As the Director of Cloud and Virtualization Operations at Datapipe Inc., my day is comprised of overseeing and managing cloud technologies and operations. We manage and support multiple cloud and virtualization platforms, all of which need some sort of storage, whether it’s local to the hosts, shared, or global object-based storage.
Any given day is filled with global operational activities that demand attention and quick resolution by our support teams, including new deployments, upgrades, downgrades, capacity management, configuration changes, feature enhancements, and other customer-driven changes.
In addition to our normal daily activities, occasionally we need to find time to respond to unplanned outages or system failures. In a cloud environment, a single system failure may or may not mean anything to the active workloads depending on type of outage, but if the storage subsystem is impacted, then all workloads hosted on that storage are impacted.
Let’s face it, when hardware fails it impacts workloads running on that hardware. So we are constantly repairing and replacing hardware. Underneath all of this is where storage sits. Storage is where data lives and it needs to be available no matter what the status of the top tier hardware (i.e., the servers, hypervisors, etc). In a virtualized environment such as the Datapipe cloud, we need this storage up and running and performing at all times.
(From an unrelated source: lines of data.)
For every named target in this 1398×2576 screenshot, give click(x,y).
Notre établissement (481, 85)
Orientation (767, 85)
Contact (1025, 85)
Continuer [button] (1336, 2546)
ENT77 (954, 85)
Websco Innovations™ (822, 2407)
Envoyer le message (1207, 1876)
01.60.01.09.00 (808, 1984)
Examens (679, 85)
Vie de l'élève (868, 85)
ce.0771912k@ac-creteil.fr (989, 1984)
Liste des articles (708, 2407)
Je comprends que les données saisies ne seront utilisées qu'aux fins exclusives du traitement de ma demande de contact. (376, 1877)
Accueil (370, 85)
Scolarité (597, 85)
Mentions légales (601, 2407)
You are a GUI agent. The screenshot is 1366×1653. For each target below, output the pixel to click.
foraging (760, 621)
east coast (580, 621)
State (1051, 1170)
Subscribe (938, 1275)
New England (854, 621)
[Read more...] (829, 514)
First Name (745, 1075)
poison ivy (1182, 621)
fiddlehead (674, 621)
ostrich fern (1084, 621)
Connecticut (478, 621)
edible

Let me give you some history around our cloud storage experience. Uptime, as you may know, is the most critical part of any computer system. Five nines (99.999%) uptime is very important in multi-tenant service provider environments, as getting a downtime window that is agreeable to every customer hosted in this environment is next to impossible and should not be a requirement in this day and age.
We have used several white box storage technologies from various vendors with a promise of performance and in-line upgrades with minimal downtime. What we found was that commodity storage is cheap and easy to deploy, but that’s about as far as it goes.
As soon as you put demanding workloads on a shared storage environment, the reality starts to surface quickly. The number one concern is noisy neighbors, where one workload competes for IOPS and throughput against the rest of the workloads, causing system-wide performance issues. We looked at many different storage solutions and even implemented them in lab environments to gauge performance and reliability. Our search came to a pleasant end when we discovered SolidFire.
We chose SolidFire for agility in provisioning, full API access, and ease of scale. It’s also non-impactful to current deployment. SolidFire eliminated our noisy neighbor issues, guaranteed IOPS per volume, and most importantly, provides second-to-none support. Their technical support team leaves nothing to chance and proactively monitors multiple storage units in multiple data centers around the globe. We found an answer to all our heartaches with a single vendor: SolidFire.
I am sure ZFS and semi-SSD-based storage has a place in dedicated developments and backup arena, but not in high-performance and reliability-demanding deployments such as Datapipe’s Stratosphere cloud. Now when I need to do a code update or add capacity on a cloud storage subsystem, I open a tunnel and SolidFire does the rest. No outage, no maintenance window required. It’s totally worry-free, allowing me to reduce the complexity of my operations, and focus instead on those other daily operations that aren’t as streamlined and do cause me worry!